# [EXCERTO DA FONTE]
Questões relevantes
1) As objecções levantadas pelo Tribunal de Contas (TC) para esta sequência de vetos à construção das novas auto-estradas são suficientes para justificar estas decisões?
2) No futuro, quais as medidas que devem ser tomadas para prevenir a ocorrência de situações como esta?
3) Tendo presente as críticas do TC quanto à disparidade de encargos para o Estado em relação aos custos a cargo dos consórcios, faz sentido manter as parcerias público-privadas como modelo preferencial no sector das obras públicas?
4) Este pacote de vetos às auto-estradas deverá levar a um redesenhar do formato dos concursos públicos para o TGV e o novo aeroporto?
5) Perante os números expressivos do desemprego e do défice, a prossecução de grandes obras públicas é um risco ou uma oportunidade?
6) Sendo Portugal um dos países da UE com mais quilómetros de auto-estrada por habitante, em que medida o bloqueio a este novo programa de rodovias é grave para o desenvolvimento do País?
As respostas
João Duque, presidente do Instituto Superior de Economia e Gestão (ISEG)
‘Querem mais tempo para inaugurações, alarguem as legislaturas’
1) Tenho pelo Tribunal de Contas o maior respeito e espero dele o cumprimento da legalidade dentro do maior espírito de independência. Os recentes pareceres do Tribunal de Contas dão nota deste espírito, embora se possa por vezes questionar em que medida a sua actuação acabe por ser contrária ao desenvolvimento económico. Mas se for essa a questão, mudem-se então as leis e as competências e não se critique o Tribunal por estar a desempenhar com independência e rigor as suas actuais funções. O que dizer do polícia que vê os carros estacionados em cima do
passeio e não faz nada? Há sinais de trânsito que permitem o estacionamento em cima do passeio! Então usem-nos!

# [OBJETIVO DECLARADO A]
Por favor, reescreve todas as linhas dos dados fornecidos trocando "screenshot" por "capture" e mantendo tudo o resto igual. Deixa as imagens de fora da resposta.

# [DADOS FORNECIDOS]

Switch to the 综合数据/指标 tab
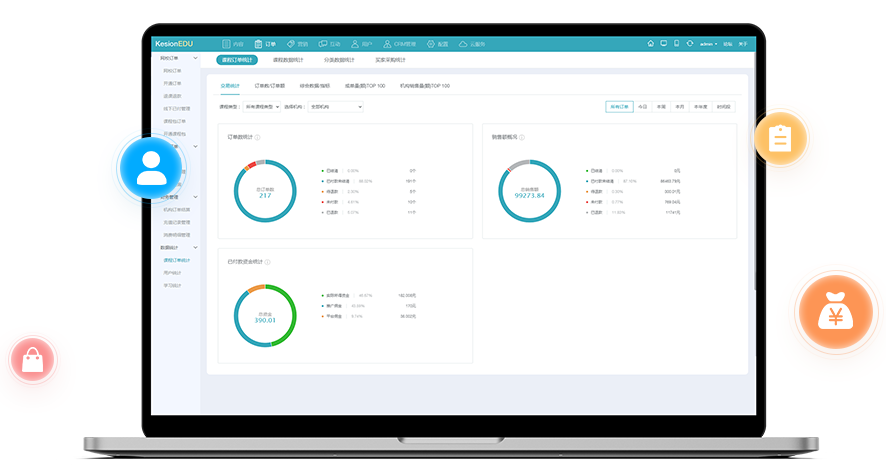 tap(315, 86)
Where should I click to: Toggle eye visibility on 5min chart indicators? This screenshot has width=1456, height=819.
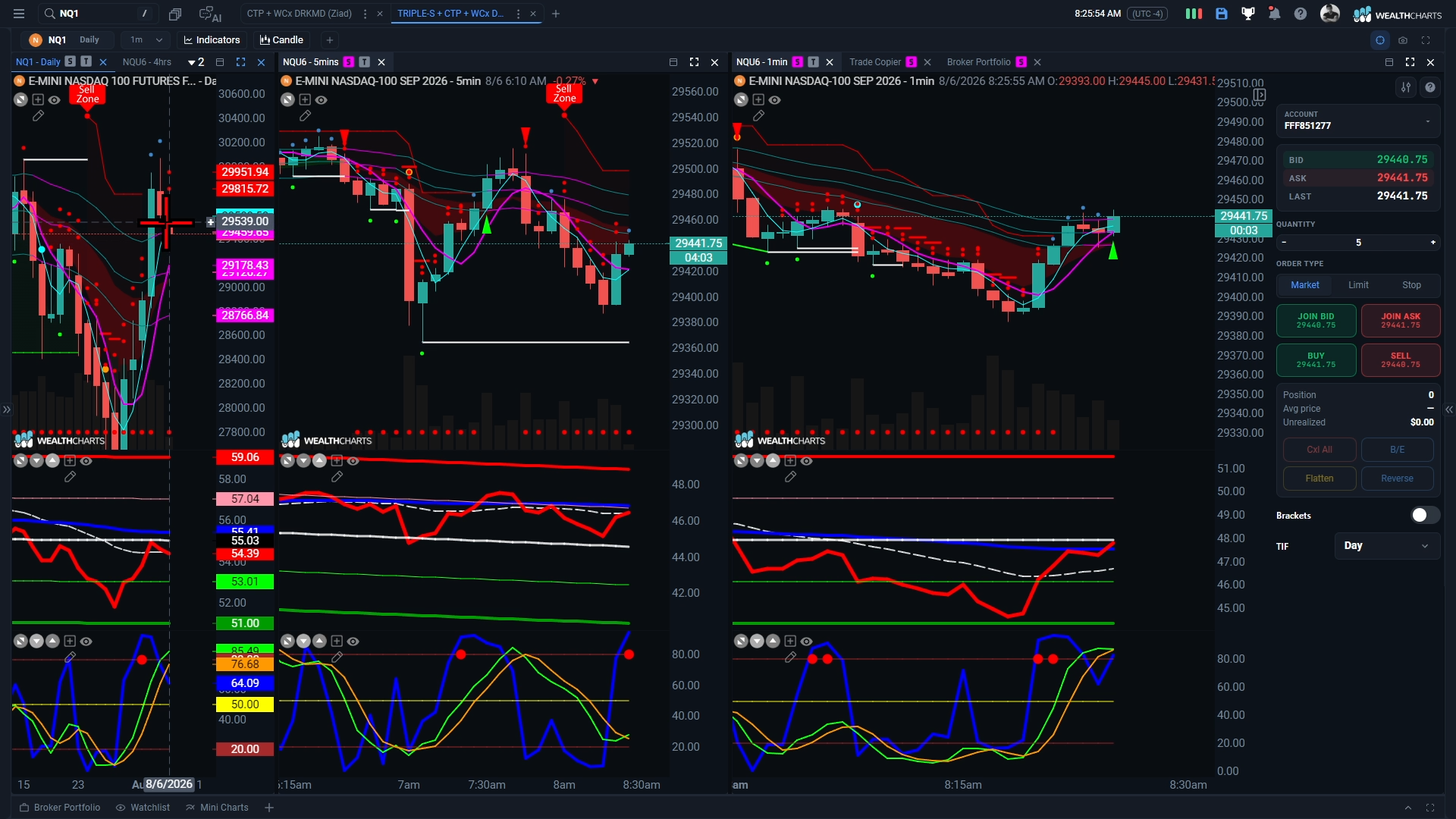[x=322, y=100]
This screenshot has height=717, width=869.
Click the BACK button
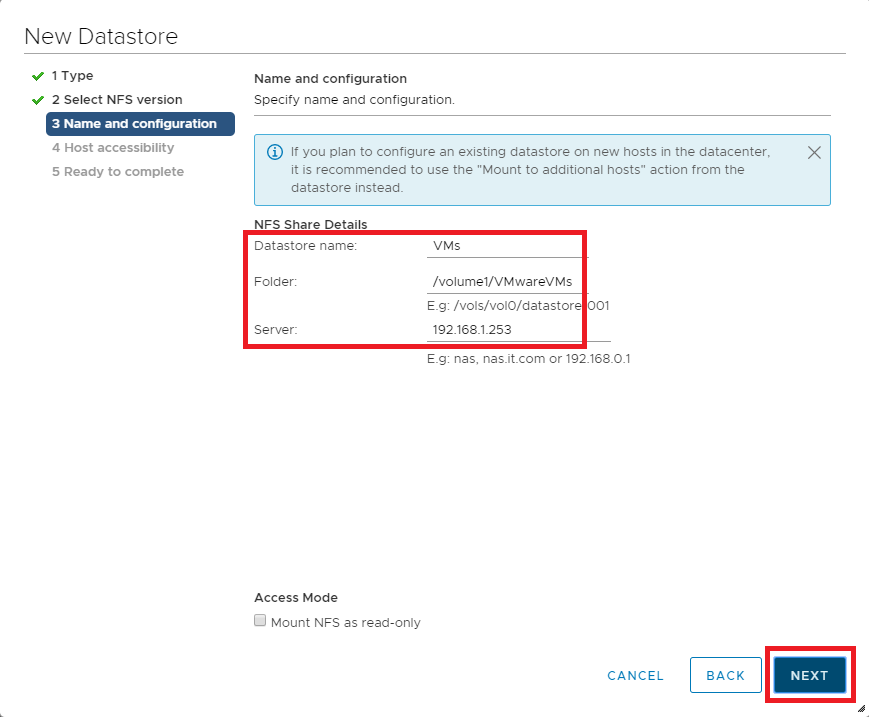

# [OBJETIVO DECLARADO B]
Continua o excerto sobre os vetos do Tribunal de Contas às novas auto-estradas a partir do ponto em que termina.

# [RESPOSTA ESPERADA A]
Switch to the 综合数据/指标 tab
 tap(315, 86)
Where should I click to: Toggle eye visibility on 5min chart indicators? This capture has width=1456, height=819.
[x=322, y=100]
This capture has height=717, width=869.
Click the BACK button

# [RESPOSTA ESPERADA B]
Do mesmo modo o TC devem actuar dentro do limite das suas competências. Se não o querem a actuar assim, eliminem-no ou mudem-lhe as competências.
2) Mais zelo e menos aceleração no desenvolvimento dos processos. Sei que muitas vezes os governos querem acelerar obras para chegarem a eleições com muitas inaugurações. Mas devem contar com isso no calendário eleitoral. E se querem mais tempo para fazer obra alarguem as legislaturas.
3) Pode fazer. Depende. Se há uma má experiência que se mostra errada deve corrigir-se. O que me parece quanto às PPP é que não se está a avaliar bem o valor dessas parcerias por parte do Estado. Só isso. O conceito é bom, mas parece-me insuficientemente estudado e avaliado.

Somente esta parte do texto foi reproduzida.